◆ **WORK TO COMPLETE**:
Your reply should contain only the line with "This screenshot has width=700, height=524." and the lines after it through the end of the data, each written out exactly.

++++ DATA SHOWN

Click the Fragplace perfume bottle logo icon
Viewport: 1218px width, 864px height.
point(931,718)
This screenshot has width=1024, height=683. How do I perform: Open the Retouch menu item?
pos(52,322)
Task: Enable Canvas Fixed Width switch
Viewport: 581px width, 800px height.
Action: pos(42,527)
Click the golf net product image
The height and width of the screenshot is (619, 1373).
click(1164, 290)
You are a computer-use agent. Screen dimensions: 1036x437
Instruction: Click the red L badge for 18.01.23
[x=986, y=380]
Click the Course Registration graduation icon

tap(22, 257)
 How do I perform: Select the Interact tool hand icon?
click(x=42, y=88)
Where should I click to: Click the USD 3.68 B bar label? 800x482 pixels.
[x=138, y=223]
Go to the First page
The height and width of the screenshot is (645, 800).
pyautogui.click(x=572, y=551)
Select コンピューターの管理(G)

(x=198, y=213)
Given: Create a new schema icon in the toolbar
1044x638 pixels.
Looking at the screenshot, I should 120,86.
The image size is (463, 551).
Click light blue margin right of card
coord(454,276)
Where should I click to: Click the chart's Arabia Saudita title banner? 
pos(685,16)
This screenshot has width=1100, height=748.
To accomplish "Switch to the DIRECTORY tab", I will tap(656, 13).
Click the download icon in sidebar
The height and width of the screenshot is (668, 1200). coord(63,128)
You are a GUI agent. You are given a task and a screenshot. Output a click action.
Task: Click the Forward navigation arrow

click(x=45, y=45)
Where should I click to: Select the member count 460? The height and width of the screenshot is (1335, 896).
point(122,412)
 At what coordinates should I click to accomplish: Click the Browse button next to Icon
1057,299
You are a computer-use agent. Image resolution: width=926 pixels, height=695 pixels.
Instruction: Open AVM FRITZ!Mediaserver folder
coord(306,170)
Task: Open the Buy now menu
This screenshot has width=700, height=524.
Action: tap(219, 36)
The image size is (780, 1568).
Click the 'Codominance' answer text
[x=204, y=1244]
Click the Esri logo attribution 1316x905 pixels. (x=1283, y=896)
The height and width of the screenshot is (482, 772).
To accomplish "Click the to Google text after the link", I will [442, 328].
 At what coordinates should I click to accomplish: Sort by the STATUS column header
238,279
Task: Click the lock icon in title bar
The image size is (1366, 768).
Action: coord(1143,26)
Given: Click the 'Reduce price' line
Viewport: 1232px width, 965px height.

++++++++

◆ **OUTPUT OF THE EXERCISE**:
This screenshot has width=700, height=524.
Action: tap(219, 36)
The image size is (780, 1568).
Click the 'Codominance' answer text
[x=204, y=1244]
Click the Esri logo attribution 1316x905 pixels. (x=1283, y=896)
The height and width of the screenshot is (482, 772).
To accomplish "Click the to Google text after the link", I will [442, 328].
 At what coordinates should I click to accomplish: Sort by the STATUS column header
238,279
Task: Click the lock icon in title bar
The image size is (1366, 768).
Action: coord(1143,26)
Given: Click the 'Reduce price' line
Viewport: 1232px width, 965px height.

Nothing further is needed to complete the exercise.